After bottoming out during the Great Recession, employment in the construction industry is on the rise, having added 814,000 new jobs since February 2010 at a growth rate of 15 percent. With additional growth on the horizon, the industry is now in a frantic search for workers. One ready source of labor from which they are forbidden to draw, however, is from legal immigrants.

The Bureau of Labor Statistics reports that the construction industry posted the second highest job gains for any industry in America in January. Yet immigration law bans the construction industry from hiring foreign worker for any year-round position, even if a U.S. worker is unavailable for the position.
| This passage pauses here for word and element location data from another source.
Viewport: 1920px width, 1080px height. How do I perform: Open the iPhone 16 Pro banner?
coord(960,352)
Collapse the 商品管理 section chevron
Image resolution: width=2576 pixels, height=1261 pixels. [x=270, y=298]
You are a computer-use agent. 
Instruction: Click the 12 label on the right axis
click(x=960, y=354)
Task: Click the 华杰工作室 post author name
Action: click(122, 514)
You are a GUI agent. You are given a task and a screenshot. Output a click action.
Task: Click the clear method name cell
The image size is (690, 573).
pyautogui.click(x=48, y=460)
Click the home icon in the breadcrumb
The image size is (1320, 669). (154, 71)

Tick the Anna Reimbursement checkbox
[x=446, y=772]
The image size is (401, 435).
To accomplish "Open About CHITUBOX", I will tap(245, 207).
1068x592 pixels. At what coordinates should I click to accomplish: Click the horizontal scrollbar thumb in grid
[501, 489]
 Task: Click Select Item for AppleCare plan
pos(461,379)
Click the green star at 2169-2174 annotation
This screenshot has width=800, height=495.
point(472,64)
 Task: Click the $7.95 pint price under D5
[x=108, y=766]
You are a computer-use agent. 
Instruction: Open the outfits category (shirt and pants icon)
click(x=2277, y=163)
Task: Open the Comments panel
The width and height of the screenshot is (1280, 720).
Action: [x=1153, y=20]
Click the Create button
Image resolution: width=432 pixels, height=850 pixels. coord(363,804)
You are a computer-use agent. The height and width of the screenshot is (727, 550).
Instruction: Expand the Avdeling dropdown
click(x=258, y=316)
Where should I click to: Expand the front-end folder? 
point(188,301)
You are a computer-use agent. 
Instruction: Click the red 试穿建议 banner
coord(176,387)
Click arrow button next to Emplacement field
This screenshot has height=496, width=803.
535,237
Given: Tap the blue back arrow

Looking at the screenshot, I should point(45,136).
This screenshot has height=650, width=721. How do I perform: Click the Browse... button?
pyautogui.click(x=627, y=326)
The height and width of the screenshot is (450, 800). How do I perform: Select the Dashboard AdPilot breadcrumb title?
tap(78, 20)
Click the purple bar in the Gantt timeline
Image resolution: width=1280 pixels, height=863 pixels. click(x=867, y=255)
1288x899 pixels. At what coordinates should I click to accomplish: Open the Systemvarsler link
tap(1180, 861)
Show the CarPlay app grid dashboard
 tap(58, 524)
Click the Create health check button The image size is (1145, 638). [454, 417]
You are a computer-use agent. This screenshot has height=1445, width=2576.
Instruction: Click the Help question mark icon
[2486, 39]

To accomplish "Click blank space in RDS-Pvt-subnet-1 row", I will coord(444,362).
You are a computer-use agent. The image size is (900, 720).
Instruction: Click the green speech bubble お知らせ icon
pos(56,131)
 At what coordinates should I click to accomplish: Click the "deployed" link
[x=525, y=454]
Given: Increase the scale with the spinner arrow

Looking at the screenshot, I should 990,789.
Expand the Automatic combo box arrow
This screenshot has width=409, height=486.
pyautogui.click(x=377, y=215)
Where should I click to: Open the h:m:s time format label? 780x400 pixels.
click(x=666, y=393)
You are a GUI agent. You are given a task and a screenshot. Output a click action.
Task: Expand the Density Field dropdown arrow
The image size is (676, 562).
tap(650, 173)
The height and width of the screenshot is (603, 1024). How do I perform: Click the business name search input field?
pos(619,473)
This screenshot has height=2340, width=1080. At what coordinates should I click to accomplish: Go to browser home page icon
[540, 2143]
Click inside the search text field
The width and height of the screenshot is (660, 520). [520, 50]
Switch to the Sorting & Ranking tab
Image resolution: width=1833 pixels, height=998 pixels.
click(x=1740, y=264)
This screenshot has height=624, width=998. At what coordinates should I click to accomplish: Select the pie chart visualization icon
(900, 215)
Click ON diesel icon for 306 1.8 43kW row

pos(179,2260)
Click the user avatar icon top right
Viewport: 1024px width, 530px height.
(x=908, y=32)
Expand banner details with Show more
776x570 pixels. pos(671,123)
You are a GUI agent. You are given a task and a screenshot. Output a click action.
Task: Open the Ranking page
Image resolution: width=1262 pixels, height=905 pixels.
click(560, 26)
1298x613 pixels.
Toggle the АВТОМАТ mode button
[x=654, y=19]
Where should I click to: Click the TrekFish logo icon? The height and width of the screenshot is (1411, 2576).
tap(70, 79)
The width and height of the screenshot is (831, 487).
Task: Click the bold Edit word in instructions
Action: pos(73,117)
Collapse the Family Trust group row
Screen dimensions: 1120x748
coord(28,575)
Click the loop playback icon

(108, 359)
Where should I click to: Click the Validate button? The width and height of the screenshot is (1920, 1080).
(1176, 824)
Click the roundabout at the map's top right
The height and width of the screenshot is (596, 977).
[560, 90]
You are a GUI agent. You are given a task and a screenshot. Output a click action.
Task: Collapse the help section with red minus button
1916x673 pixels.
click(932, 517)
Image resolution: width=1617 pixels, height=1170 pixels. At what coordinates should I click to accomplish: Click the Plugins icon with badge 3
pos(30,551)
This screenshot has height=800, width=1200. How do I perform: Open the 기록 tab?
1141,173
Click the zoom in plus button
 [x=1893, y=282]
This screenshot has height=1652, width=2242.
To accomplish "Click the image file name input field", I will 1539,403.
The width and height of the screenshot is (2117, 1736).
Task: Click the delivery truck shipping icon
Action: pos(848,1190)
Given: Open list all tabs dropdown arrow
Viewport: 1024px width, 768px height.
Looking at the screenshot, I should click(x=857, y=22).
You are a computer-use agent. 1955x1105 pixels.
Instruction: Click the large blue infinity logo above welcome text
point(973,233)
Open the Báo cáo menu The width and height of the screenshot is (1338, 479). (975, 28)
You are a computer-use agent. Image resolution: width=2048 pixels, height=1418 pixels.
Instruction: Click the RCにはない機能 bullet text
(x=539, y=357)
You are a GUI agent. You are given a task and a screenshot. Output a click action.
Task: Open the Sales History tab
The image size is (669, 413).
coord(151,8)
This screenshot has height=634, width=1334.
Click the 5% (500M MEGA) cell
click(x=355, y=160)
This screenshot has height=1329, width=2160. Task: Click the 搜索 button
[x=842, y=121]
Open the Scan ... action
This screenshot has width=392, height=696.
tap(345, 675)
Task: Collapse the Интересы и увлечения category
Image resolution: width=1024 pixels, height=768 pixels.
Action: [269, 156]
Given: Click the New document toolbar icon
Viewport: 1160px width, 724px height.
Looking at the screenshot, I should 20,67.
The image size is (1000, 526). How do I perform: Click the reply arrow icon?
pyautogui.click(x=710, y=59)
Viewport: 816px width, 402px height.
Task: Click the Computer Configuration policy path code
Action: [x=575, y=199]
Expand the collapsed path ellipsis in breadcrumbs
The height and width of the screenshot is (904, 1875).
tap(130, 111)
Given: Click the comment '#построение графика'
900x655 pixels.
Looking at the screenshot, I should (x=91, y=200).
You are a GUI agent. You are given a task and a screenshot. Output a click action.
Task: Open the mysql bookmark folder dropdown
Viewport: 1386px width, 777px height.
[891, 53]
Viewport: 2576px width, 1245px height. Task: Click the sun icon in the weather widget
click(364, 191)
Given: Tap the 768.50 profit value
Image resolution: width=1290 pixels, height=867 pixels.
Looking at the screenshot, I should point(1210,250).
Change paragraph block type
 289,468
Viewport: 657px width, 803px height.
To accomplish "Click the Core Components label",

Two guest worker programs, known as H-2A and H-2B, do exist, but they only allow workers to fill temporary, seasonal jobs.

The industry still employs 1.6 million fewer people than before the recession, but the labor market has changed considerably over that time. The recession for construction extended almost a year longer than other sectors of the economy, and that pushed many construction workers into other sectors of the economy or to other countries. Almost a million undocumented workers left the United States.

It’s time to end the ban on year-round skilled construction workers. In a survey of members of the Associated General Contractors, the industry’s largest association, 87 percent of construction employers reported difficulties in finding workers. “We have had to decline to bid on jobs a few times, because of a shortage of workers,” said Dan Krische, an owner of a construction company in Colorado.

Americans should care about this labor shortage because construction costs are a major component of housing prices and the cost of living. In the Houston area, for example, a National Association of Home Builders survey in 2014 found that almost half of all building companies face labor shortages in the skilled trades. This helps explain why construction costs there rose almost 12 percent since 2011.

The labor problems for the construction industry rarely make national news, but they are felt acutely at the local level, which is why in the last two months alone many local outlets have been covering the issue. “Our industry doesn’t have a labor shortage, it has a shortage of skilled craftsman. These are the people who do the complicated work required to build highways and office buildings,” says the Alabama Construction Recruitment Institute.

The ban on year-round workers for construction—and other industries as well—needs to go. Maintaining the status quo is bad politics and worse economics.